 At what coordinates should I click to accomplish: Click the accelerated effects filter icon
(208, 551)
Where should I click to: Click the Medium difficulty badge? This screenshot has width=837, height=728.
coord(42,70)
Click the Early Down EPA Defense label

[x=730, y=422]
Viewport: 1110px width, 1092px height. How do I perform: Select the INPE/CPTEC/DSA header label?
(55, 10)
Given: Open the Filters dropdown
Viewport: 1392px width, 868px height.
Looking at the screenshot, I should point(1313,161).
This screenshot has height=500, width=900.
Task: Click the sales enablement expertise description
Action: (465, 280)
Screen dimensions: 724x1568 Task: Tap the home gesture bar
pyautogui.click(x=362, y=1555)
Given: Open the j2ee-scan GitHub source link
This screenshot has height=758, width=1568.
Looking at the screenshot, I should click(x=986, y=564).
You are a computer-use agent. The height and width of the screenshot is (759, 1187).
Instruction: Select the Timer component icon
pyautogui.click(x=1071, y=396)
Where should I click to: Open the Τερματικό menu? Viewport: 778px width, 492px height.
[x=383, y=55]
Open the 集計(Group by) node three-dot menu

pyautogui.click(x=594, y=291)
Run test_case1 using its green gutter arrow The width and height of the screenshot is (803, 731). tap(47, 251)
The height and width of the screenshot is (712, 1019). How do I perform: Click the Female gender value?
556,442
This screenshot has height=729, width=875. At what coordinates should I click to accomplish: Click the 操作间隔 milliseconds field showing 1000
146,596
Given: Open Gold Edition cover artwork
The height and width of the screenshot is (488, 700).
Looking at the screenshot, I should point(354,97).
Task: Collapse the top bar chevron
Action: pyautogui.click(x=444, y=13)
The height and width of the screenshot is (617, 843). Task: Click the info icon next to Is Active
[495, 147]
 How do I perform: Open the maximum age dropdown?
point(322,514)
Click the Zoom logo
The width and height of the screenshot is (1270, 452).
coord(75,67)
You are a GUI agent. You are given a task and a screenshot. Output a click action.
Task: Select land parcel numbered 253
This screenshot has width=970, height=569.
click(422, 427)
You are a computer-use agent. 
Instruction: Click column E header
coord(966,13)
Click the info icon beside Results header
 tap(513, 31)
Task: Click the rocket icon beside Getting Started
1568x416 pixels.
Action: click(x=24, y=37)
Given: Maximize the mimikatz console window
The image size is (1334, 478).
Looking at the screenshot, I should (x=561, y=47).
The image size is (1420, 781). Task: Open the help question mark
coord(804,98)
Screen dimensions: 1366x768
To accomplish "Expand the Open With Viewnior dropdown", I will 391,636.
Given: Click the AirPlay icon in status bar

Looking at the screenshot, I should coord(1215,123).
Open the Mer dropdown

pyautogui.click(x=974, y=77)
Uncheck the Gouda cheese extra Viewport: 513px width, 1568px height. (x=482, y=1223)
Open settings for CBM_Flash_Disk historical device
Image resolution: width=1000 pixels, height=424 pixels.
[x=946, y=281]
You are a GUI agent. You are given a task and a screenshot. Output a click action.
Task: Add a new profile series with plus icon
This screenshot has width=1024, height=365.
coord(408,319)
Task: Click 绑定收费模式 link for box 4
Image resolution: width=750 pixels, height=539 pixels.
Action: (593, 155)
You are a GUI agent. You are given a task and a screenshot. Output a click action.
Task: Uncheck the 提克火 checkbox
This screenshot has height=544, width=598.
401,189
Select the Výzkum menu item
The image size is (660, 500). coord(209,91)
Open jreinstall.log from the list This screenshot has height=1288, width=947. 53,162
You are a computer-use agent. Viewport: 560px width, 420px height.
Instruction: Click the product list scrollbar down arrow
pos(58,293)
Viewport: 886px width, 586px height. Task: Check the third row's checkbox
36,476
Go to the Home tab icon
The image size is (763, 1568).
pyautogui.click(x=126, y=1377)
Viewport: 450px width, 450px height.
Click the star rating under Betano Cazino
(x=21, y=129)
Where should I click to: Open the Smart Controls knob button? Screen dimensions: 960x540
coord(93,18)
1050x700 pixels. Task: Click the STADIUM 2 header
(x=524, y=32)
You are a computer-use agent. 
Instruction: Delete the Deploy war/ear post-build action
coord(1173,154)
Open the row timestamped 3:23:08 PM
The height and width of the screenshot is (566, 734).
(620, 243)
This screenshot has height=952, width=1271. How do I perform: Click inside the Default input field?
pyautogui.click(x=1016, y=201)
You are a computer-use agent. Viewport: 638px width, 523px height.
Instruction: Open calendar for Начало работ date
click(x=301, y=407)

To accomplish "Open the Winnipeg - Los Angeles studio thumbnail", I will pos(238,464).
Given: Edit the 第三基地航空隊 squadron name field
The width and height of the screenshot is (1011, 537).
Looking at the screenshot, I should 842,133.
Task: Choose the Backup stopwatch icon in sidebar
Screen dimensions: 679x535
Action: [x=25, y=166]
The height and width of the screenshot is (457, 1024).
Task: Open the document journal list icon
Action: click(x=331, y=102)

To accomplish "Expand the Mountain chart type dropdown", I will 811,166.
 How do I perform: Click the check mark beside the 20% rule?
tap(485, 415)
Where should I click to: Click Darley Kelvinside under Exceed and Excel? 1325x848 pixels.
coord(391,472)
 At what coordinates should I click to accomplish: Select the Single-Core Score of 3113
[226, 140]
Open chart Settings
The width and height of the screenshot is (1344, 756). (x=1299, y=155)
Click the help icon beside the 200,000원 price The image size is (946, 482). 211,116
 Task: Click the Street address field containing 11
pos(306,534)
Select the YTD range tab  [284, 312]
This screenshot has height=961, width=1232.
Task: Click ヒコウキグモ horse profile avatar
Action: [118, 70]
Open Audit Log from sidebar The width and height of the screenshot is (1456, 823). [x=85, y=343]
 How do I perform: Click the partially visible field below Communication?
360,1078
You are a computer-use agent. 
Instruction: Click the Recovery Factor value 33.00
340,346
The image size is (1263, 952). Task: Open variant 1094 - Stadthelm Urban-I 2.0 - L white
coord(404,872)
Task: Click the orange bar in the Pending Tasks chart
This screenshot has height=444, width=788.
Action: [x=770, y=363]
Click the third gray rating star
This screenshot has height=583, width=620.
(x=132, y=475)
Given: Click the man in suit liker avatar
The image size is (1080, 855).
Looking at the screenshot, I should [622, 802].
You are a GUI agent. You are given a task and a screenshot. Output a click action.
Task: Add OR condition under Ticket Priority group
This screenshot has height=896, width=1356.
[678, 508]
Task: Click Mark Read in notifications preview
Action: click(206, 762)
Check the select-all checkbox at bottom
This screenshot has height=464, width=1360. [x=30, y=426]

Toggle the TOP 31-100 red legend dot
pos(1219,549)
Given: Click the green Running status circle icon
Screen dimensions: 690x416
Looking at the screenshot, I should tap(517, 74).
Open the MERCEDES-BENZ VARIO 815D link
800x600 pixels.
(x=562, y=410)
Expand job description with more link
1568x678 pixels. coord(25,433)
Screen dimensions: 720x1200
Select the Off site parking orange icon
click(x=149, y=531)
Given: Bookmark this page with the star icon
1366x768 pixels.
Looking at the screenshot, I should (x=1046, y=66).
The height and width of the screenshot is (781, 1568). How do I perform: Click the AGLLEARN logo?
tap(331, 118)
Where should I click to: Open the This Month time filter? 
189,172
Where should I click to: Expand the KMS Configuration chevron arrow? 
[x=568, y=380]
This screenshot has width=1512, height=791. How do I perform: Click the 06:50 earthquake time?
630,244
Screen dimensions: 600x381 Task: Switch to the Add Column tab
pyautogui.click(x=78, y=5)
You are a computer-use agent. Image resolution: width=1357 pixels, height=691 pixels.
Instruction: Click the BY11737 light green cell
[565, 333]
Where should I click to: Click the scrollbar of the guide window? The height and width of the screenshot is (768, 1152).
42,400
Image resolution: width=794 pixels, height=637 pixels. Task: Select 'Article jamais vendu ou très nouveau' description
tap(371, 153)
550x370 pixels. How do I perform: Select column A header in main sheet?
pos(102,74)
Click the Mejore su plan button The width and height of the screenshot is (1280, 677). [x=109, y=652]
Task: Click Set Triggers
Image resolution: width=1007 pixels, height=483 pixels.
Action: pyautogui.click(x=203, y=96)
===
WORK INSTRUCTION: Return every line from the entries that holds the string "sidebar".

RESPONSE TO THE TASK:
Task: Choose the Backup stopwatch icon in sidebar
Open Audit Log from sidebar The width and height of the screenshot is (1456, 823). [x=85, y=343]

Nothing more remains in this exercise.